In order to vertical jig, you will have to position yourself over the crappie, whether that is four or 30 feet deep. If you have a good depth finder, you should be able to get a reading on the fish. Once you have found a depth you think the fish are holding, let the lure fall to that depth.

Most fishermen struggle with determining the depth of the lure. One method is to count your lure down. After releasing your lure, start counting off seconds. You may have to free some line from the spool to ensure enough slack so the lure continues to fall. If you are using a 1/8 ounce jig, it will fall at a rate of one and one-half feet per second, so if you count to eight or nine, your lure should be around 12 feet deep.
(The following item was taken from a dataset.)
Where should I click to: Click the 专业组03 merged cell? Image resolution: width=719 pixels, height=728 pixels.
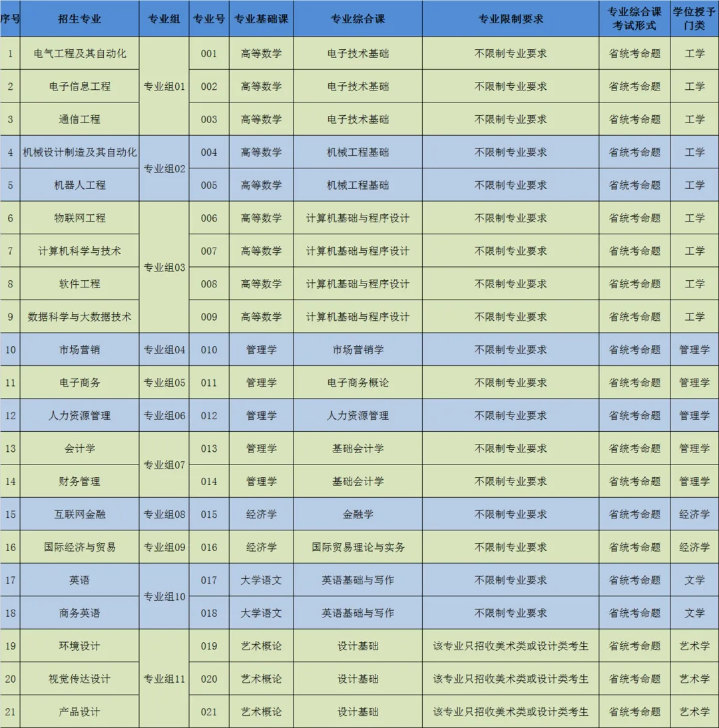(164, 268)
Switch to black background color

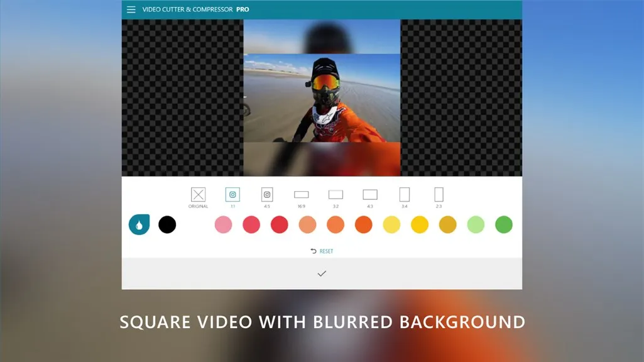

The second method is to use your rod as a depth gauge. Let’s say your rod is six feet long and you want to fish 12 feet deep. Release the spool and hold your rod tip straight up in the air, allowing the lure to dangle at the end of the handle. This would be six feet. Now lower the rod tip down to the water while holding the line in your index finger. Release the line and quickly lift the rod back upright and flip the bell to stop the line from free-spooling out. When you lower the rod, tip back down to the water, and you will be fishing at 12 feet deep.

Catching the Fish

After you have let your lure into the water at the correct depth you can either hold it still or give it a twitching motion. Some people are under the impression that you have to twitch the lure or jig it to make it look livelier but this is not true. The current, wind and boat movement will cause the lure to make slight movements. I let the fish tell me which presentation to use.

I have seen days that they would only hit when I held it as still as I could and on other days they hit better if I twitched the lure every few seconds. Another method is to raise the rod tip up slowly a couple of feet and then slowly let it back down. Over the last year, I have caught a lot of crappie doing this.

Choice of Lures

Choosing the right lure for this type of fishing comes down to personal preference. I normally use artificial lures. I will occasionally use live minnows. If you like minnows, though, then fish minnows. Fishing is about feeling confident with your method.

Some of my top choices in artificial lures are a white hair jig and a white or baby bass straight-tailed jig with a 1/16 or 1/8 ounce jig head. The deeper the fish, the heavier the head I use. Many times, I will tie on two jigs -- the heavier jig on the bottom and the lighter jig 12 to16 inches above the heavier jig.

When it comes to crappie fishing with minnows, a single gold hook and a 1/8 ounce split shot will do the trick. I have tied on a jig/minnow combination. I will tie the jig on top and put the minnow on the bottom. As the minnow swims, it will cause the jig to mimic the movement of the minnow.

TIP: If you are vertical jigging around submerged brush, I would not recommend a two-jig rig. You will get hung up more and lose lures.

Crappie Hideouts

Crappie love to be around structures like brush piles, bridge pilings, underwater stumps or creek ledges. Let’s choose the brush pile for the purpose of this article. It doesn’t matter whether you have deployed an underwater hideout or you are fishing a tree top that has been blown into the lake or placed there by someone else.

Once you have found a good spot, approach it very quietly. It doesn’t take a lot of noise to spook crappies off a brush pile. I like to throw out a marker buoy about five to 10 feet on the windy side of the brush pile. This gives me a good visual reference of the location of the brush, which will be important if the wind is blowing.

I like to start by letting my lure down to just over the top of the brush. If the crappie are active, they will come up to strike the lure. If the crappie are not active, you will have to probe around the edges of the brush to find a willing bite.

I will have to switch colors most times after I have caught 10 or so crappie from one location. After 15 minutes or so, if I haven’t gotten a bite, I move to a different location. I may come back and check that location later. I have found places that have lots of fish but none that bite. And then I ride down the lake a mile or so and find another school of fish biting. Go figure.

The best advice I can give is to be versatile when fishing. Be willing to change presentations, colors and locations. I have several videos on YouTube about methods of vertical jigging.

I hope this information is helpful and as always, “I’ll see you on the water.”